§ ACTION ITEM
In the material below, the lines containing the word "will" are required; copy each of them.

§ EXTRACTED INFORMATION
○ ○ ○ ○

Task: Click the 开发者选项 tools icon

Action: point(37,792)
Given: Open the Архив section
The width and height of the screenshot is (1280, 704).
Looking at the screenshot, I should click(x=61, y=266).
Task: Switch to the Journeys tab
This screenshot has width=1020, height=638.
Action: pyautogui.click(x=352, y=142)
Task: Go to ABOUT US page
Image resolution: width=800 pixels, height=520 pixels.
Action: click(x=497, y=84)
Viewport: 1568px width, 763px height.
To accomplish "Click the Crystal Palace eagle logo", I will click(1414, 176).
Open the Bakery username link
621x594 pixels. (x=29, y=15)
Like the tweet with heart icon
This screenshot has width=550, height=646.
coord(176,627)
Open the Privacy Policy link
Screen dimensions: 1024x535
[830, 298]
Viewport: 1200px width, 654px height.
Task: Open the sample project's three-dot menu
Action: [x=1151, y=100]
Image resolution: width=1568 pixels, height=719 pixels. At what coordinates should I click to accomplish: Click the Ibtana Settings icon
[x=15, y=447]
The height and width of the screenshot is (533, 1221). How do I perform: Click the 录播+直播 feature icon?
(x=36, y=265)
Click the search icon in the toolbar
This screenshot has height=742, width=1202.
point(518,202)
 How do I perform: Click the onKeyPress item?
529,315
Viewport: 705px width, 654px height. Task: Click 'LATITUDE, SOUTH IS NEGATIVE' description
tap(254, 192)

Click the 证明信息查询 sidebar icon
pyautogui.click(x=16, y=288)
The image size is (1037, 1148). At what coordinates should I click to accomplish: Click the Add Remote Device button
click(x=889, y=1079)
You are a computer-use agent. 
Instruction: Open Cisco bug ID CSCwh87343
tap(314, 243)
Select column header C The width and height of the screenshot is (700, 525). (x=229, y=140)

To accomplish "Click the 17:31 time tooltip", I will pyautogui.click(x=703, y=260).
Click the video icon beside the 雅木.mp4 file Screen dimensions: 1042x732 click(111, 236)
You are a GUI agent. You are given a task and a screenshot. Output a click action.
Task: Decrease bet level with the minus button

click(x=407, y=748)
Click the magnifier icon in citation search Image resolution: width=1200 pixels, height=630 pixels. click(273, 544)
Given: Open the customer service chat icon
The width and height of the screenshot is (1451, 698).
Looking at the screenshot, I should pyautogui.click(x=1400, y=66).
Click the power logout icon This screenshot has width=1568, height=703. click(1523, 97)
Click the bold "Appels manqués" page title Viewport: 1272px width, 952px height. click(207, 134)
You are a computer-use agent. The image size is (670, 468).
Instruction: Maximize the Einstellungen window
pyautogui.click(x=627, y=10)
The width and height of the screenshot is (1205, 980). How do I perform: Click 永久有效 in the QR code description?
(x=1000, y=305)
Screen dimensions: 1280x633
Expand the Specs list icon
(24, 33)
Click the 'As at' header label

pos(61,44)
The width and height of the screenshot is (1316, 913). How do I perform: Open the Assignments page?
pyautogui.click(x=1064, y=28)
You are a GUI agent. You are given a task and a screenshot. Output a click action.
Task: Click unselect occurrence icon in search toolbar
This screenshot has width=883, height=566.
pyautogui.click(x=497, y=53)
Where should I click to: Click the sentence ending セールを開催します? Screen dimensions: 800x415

○ ○ ○ ○

§ TASK RESULT
To accomplish "Click the Crystal Palace eagle logo", I will click(1414, 176).
To accomplish "Click the 17:31 time tooltip", I will pyautogui.click(x=703, y=260).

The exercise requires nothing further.